Oh, what fun! Great idea, Bebo!

Producer questions:
- What will be next week's theme?

The Big Band Era

- Who will be the celebrity judge?
Harry Connick, Jr. or Frank Sinatra's energy being channeled by medium John Edward - "Rickey, Frank wants me to come and smack you upside the head."

- Ryan Seacrest...keep or dump? And if you boot him, who gets the job in his place?
Dump Ryan and replace him with the only other person in Hollywood who is goofier than him - Carrot Top

- What sponsor/promotional tie-in will you have to feature on your show?
Lucky Strike Cigarettes

- What kind of results show would you have?
Radio City Music Hall Rockettes would perform up until the very last minute when the loser is kicked offstage by 24 pairs of sequined dance shoes.

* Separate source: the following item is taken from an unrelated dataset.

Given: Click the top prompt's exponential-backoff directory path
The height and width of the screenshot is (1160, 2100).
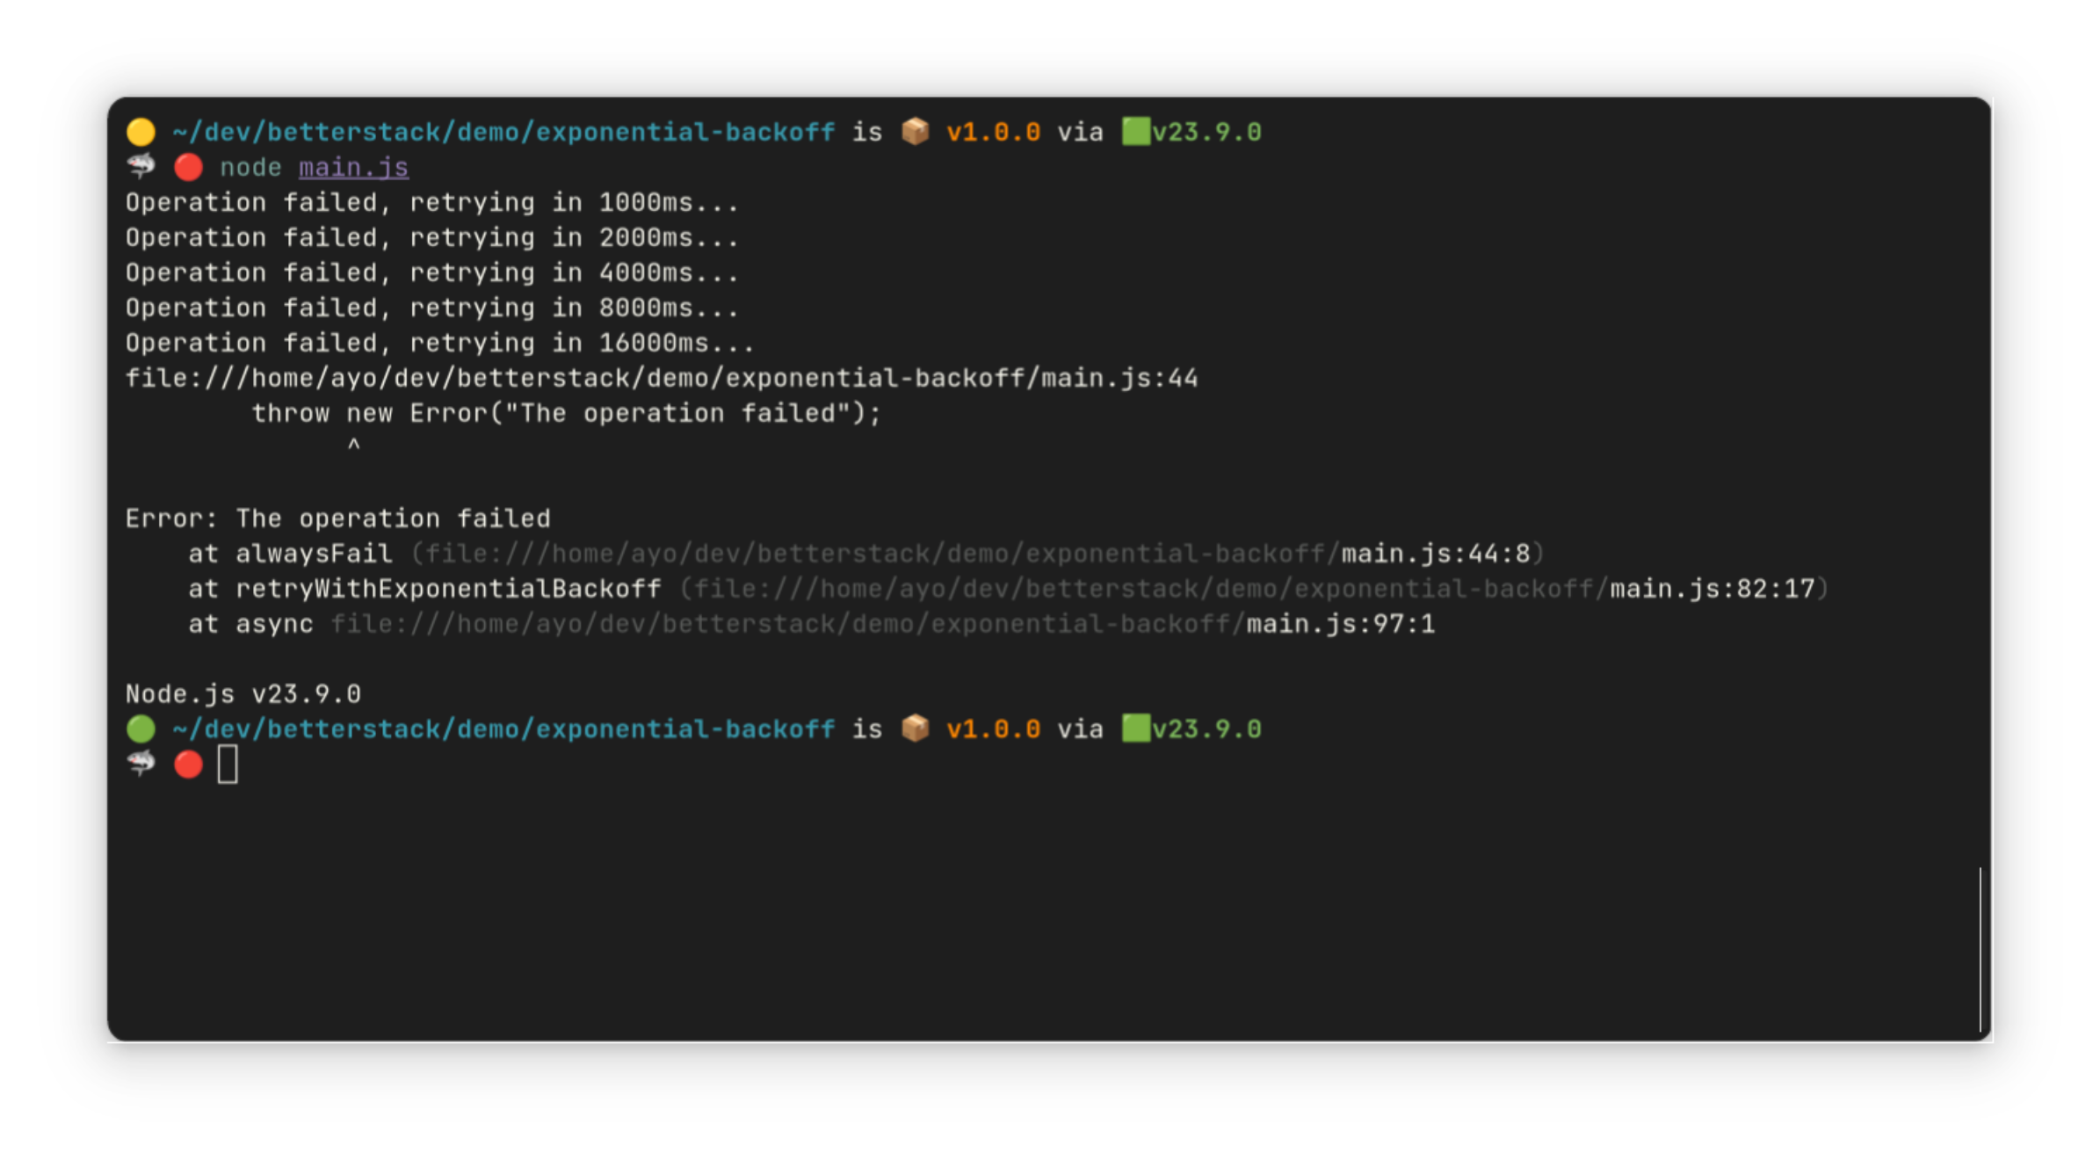Looking at the screenshot, I should (503, 132).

And now, time to be a judge! Answer the following:
- What would be your catch phrase, since "What's up, Dawg?" is so obviously taken?

Booh-Yeah!

- What would you say to someone who was really, really good?
"That was just kick you in the crotch, spit on your neck fantastic!" (Shamelessly taken from an episode of "Friends")

- How would you break it to someone that there performance just wasn't very good?
"Hey, is the gong from 'The Gong Show' still back in the props room?"

- What sort of witty banter do you see yourself getting into with the other judges and Ryan (or Ryan's replacement, as the case may be)?
I would ask their opinions on how Larry Johnson is going to rip or praise the contestants in his weekly Diva Report.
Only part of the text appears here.